──────── Material provided ────────

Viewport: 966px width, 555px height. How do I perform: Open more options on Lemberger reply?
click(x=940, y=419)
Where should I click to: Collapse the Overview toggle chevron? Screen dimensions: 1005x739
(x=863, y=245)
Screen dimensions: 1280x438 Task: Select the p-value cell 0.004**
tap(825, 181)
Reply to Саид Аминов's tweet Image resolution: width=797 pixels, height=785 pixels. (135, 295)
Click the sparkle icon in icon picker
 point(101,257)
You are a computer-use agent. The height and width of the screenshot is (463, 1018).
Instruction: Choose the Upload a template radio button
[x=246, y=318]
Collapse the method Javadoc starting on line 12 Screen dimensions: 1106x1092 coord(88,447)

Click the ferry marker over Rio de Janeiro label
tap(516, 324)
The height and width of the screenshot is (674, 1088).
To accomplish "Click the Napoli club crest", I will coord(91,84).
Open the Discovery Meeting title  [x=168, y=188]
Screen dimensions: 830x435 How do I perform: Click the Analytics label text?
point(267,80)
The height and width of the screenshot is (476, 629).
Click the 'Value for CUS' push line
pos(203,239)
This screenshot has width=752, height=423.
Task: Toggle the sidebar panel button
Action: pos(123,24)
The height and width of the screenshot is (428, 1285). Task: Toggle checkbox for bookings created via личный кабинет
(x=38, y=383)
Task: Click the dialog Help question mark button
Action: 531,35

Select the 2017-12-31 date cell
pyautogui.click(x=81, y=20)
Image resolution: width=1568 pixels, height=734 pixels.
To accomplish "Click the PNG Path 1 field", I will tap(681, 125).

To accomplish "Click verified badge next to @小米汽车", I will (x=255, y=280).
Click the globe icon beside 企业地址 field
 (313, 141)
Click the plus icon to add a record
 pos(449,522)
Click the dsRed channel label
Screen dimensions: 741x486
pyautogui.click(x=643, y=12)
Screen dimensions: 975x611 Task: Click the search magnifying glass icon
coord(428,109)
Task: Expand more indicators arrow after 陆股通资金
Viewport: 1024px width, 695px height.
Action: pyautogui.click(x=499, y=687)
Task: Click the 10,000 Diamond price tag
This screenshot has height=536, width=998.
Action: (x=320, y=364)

────────

● How to complete this task:
Reproduce the data verbatim, line for line.

● Problem solution:
Viewport: 966px width, 555px height. How do I perform: Open more options on Lemberger reply?
click(x=940, y=419)
Where should I click to: Collapse the Overview toggle chevron? Screen dimensions: 1005x739
(x=863, y=245)
Screen dimensions: 1280x438 Task: Select the p-value cell 0.004**
tap(825, 181)
Reply to Саид Аминов's tweet Image resolution: width=797 pixels, height=785 pixels. (135, 295)
Click the sparkle icon in icon picker
 point(101,257)
You are a computer-use agent. The height and width of the screenshot is (463, 1018).
Instruction: Choose the Upload a template radio button
[x=246, y=318]
Collapse the method Javadoc starting on line 12 Screen dimensions: 1106x1092 coord(88,447)

Click the ferry marker over Rio de Janeiro label
tap(516, 324)
The height and width of the screenshot is (674, 1088).
To accomplish "Click the Napoli club crest", I will coord(91,84).
Open the Discovery Meeting title  [x=168, y=188]
Screen dimensions: 830x435 How do I perform: Click the Analytics label text?
point(267,80)
The height and width of the screenshot is (476, 629).
Click the 'Value for CUS' push line
pos(203,239)
This screenshot has width=752, height=423.
Task: Toggle the sidebar panel button
Action: pos(123,24)
The height and width of the screenshot is (428, 1285). Task: Toggle checkbox for bookings created via личный кабинет
(x=38, y=383)
Task: Click the dialog Help question mark button
Action: 531,35

Select the 2017-12-31 date cell
pyautogui.click(x=81, y=20)
Image resolution: width=1568 pixels, height=734 pixels.
To accomplish "Click the PNG Path 1 field", I will tap(681, 125).

To accomplish "Click verified badge next to @小米汽车", I will (x=255, y=280).
Click the globe icon beside 企业地址 field
 (313, 141)
Click the plus icon to add a record
 pos(449,522)
Click the dsRed channel label
Screen dimensions: 741x486
pyautogui.click(x=643, y=12)
Screen dimensions: 975x611 Task: Click the search magnifying glass icon
coord(428,109)
Task: Expand more indicators arrow after 陆股通资金
Viewport: 1024px width, 695px height.
Action: pyautogui.click(x=499, y=687)
Task: Click the 10,000 Diamond price tag
This screenshot has height=536, width=998.
Action: (x=320, y=364)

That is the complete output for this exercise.